Python: Pandas Series and DataFrames

Python Pandas library is a perfect tool for deep analysis and modification of large data. It provides two basic data structures which are Series and DataFrame with several functions to create, clean, and index the data. Since Pandas embeds all such features, it naturally becomes invaluable for complex statistical tasks ranging from basic data cleaning to analysis. In this tutorial, we’ll cover the fundamental concepts of Pandas in detail and include multiple examples to make it more useful.

Contents

Introduction to Series and DataFrames Pandas Series in Python Pandas DataFrame in Python Indexing and Accessing Data Elements Basic Operations on Series and DataFrames Python Pandas – Common Use Cases and Examples Going Beyond the Basics

Introduction to Series and DataFrames

Wes McKinney is a software developer and data analyst who had a major role in the development of the Pandas library.
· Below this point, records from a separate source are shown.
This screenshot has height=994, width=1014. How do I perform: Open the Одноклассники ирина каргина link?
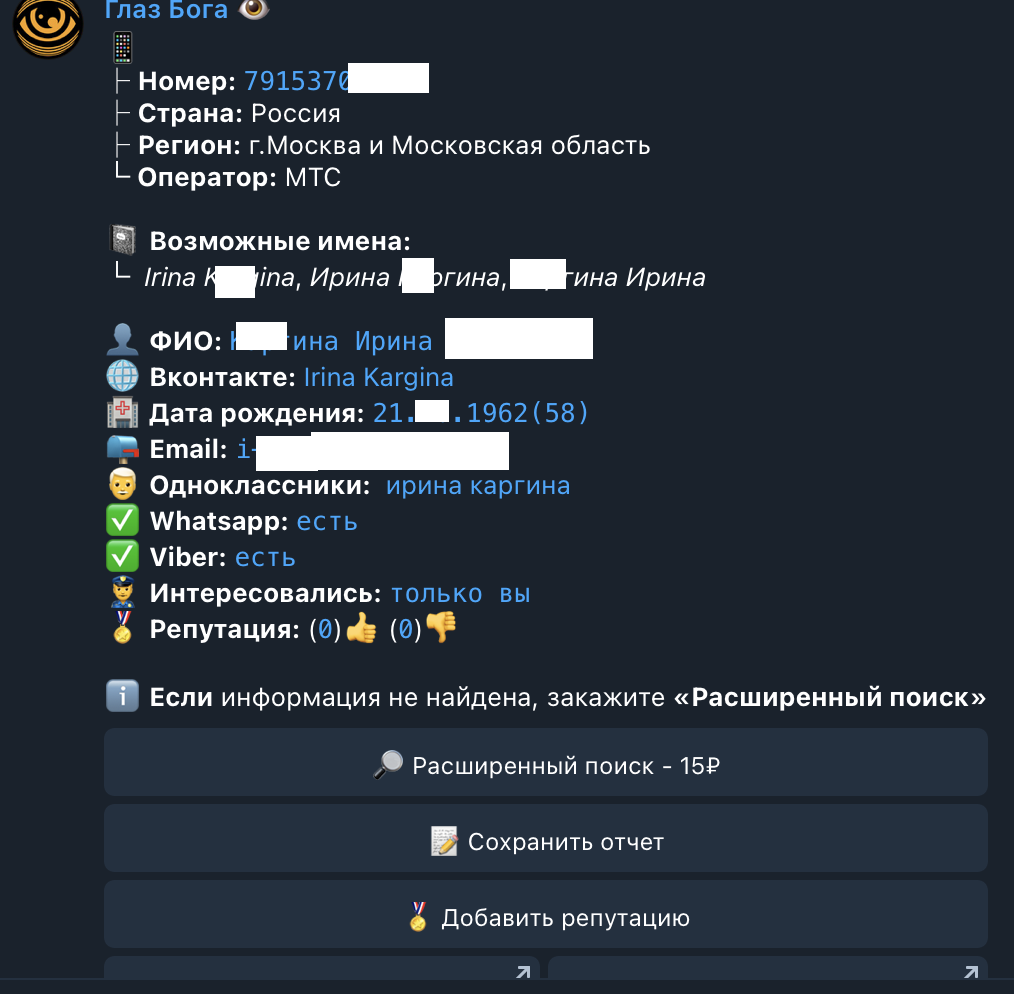(x=478, y=485)
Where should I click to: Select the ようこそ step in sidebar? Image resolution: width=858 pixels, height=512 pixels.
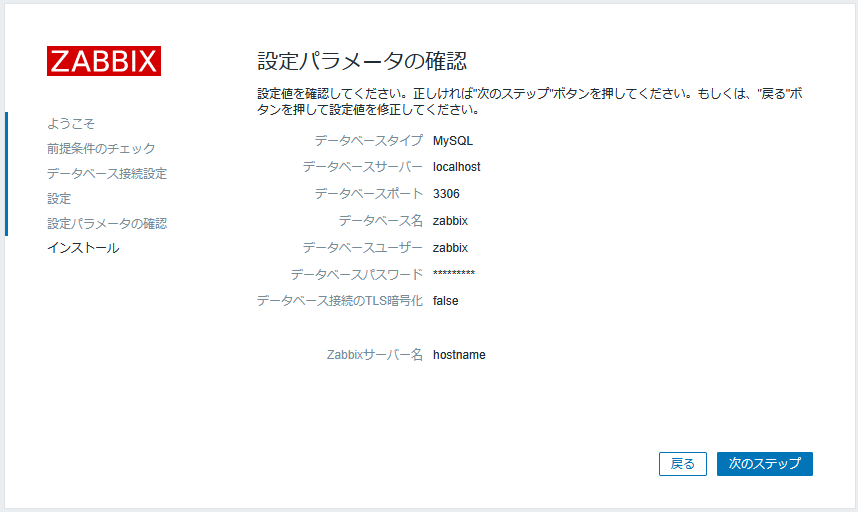tap(71, 124)
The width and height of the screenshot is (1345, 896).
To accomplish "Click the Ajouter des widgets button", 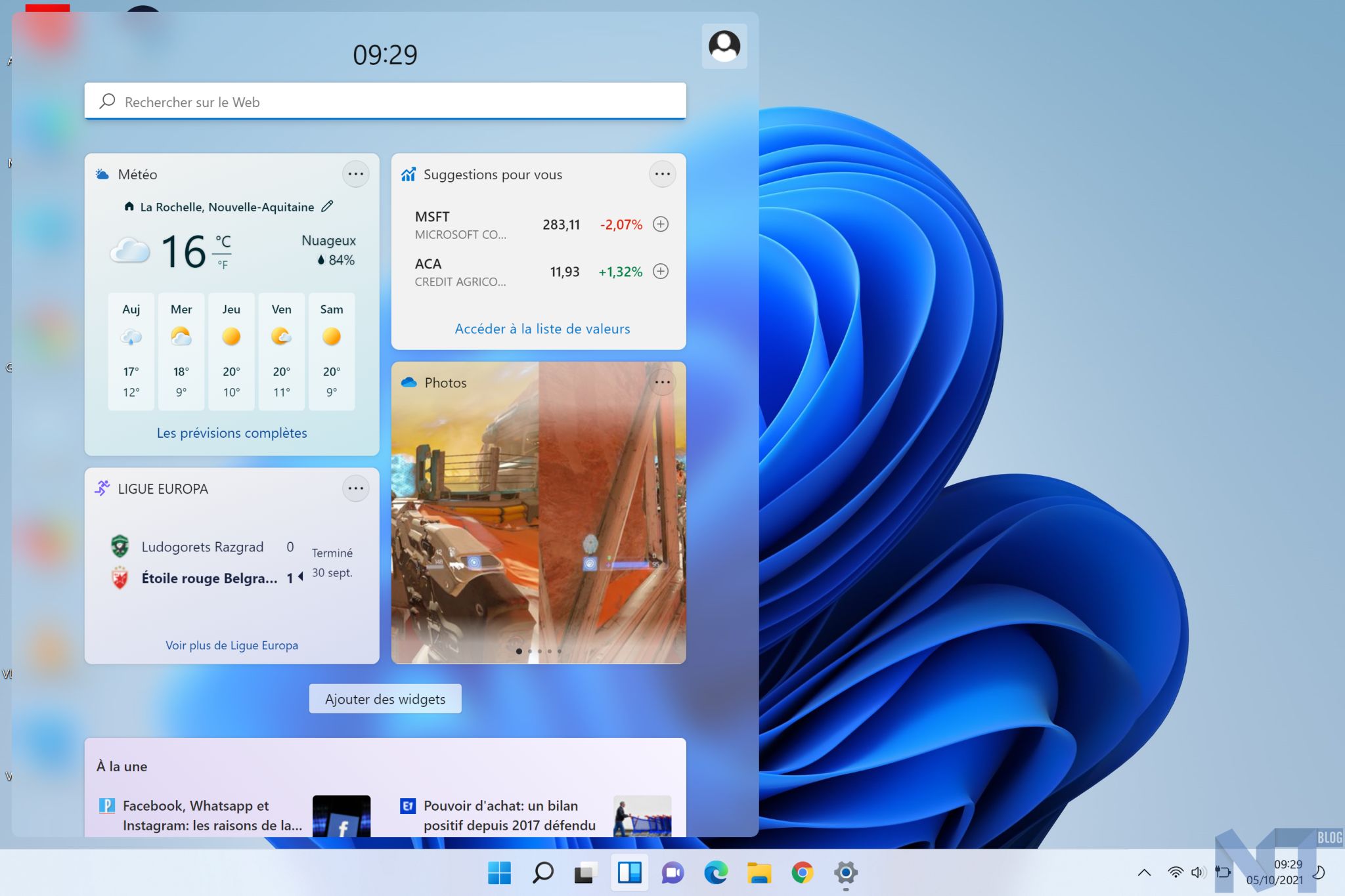I will click(385, 699).
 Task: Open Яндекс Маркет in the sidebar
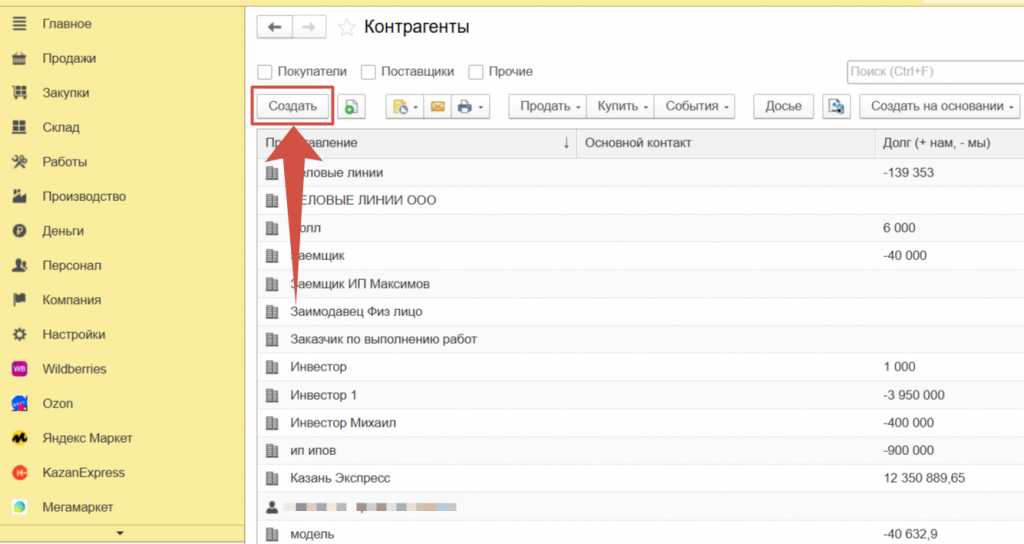coord(87,438)
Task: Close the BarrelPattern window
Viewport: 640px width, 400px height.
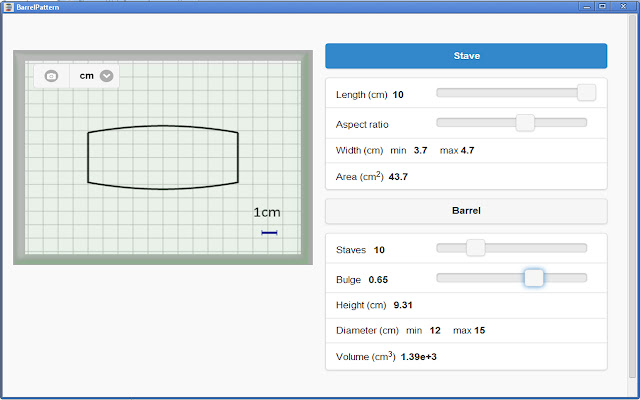Action: pos(624,6)
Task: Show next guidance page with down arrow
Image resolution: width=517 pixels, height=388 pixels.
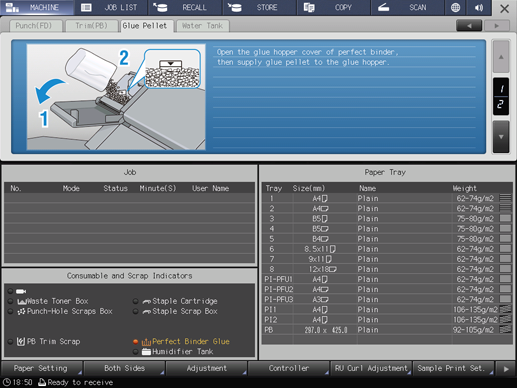Action: (501, 137)
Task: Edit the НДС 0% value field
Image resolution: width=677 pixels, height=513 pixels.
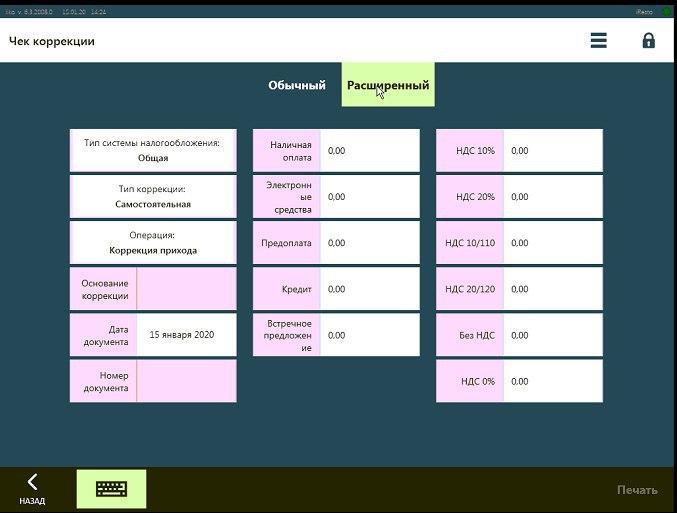Action: click(x=553, y=381)
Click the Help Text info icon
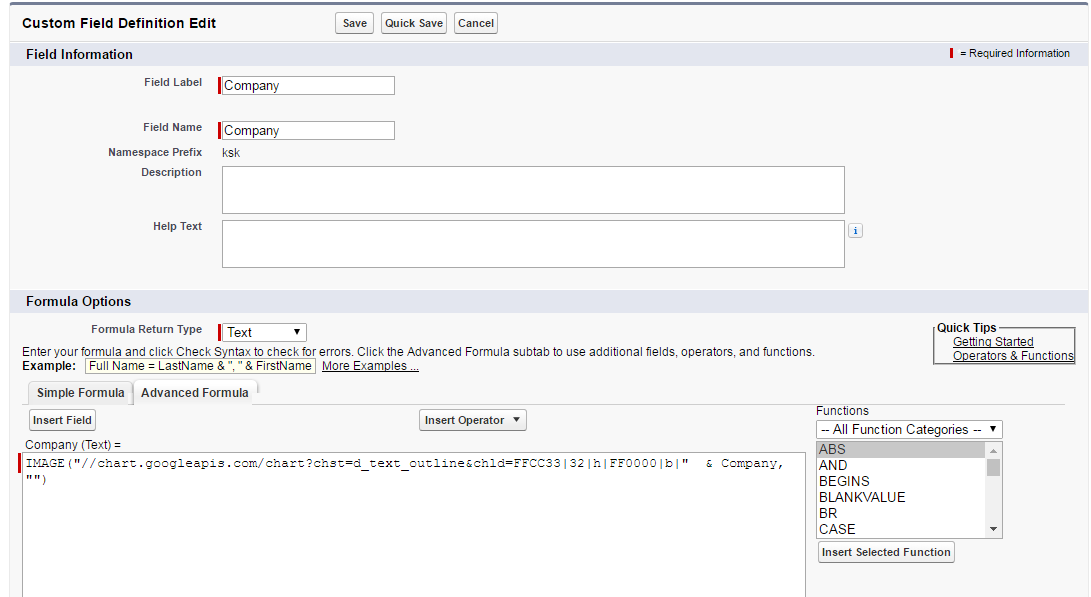 (855, 230)
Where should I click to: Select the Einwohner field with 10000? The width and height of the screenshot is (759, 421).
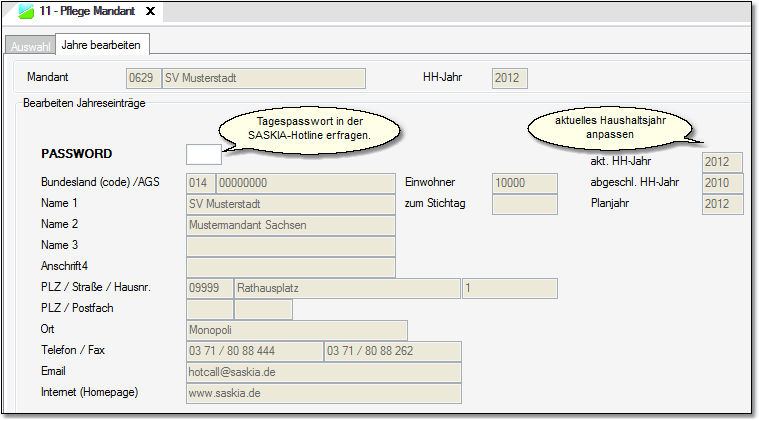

He created Pandas to address the challenges he faced in handling financial data and performing data analysis in Python. The first release of the library was in 2008 as an OSS module. Since then, it remained free to use and has become the most widely used library for data analysis in Python.

As said earlier, the core data structures in Pandas are namely Series and DataFrames. The whole data processing story revolves around them and the methods they provide.

Pandas Series in Python

A Pandas Series is a singular array that can hold various types of data. Similar to a column in a table, it supports efficient indexing. All of this info stays in one variable, a Python object, making data manipulation straightforward and efficient in Python.

Create a Series in Pandas

Imagine we have a dataset containing information about the daily temperatures in a city. In this dataset, the variable of interest is “Temperature,” and each day’s temperature measurement represents a data point.

Here’s how we can represent this dataset using a Pandas Series in Python:

import pandas as pds

# Sample dataset: Daily temperatures for a week
t_list = [25, 28, 26, 30, 29, 27, 31]

# Creating a Pandas Series
t_series = pds.Series(t_list, name='Temperature')

# Displaying the Series
print(t_series)

In this example:

Variable: The variable of interest is “Temperature”. It represents the daily temperatures in the city.
Corresponding data points: Each element in the Pandas Series (t_data) represents a specific data point – the temperature on a specific day.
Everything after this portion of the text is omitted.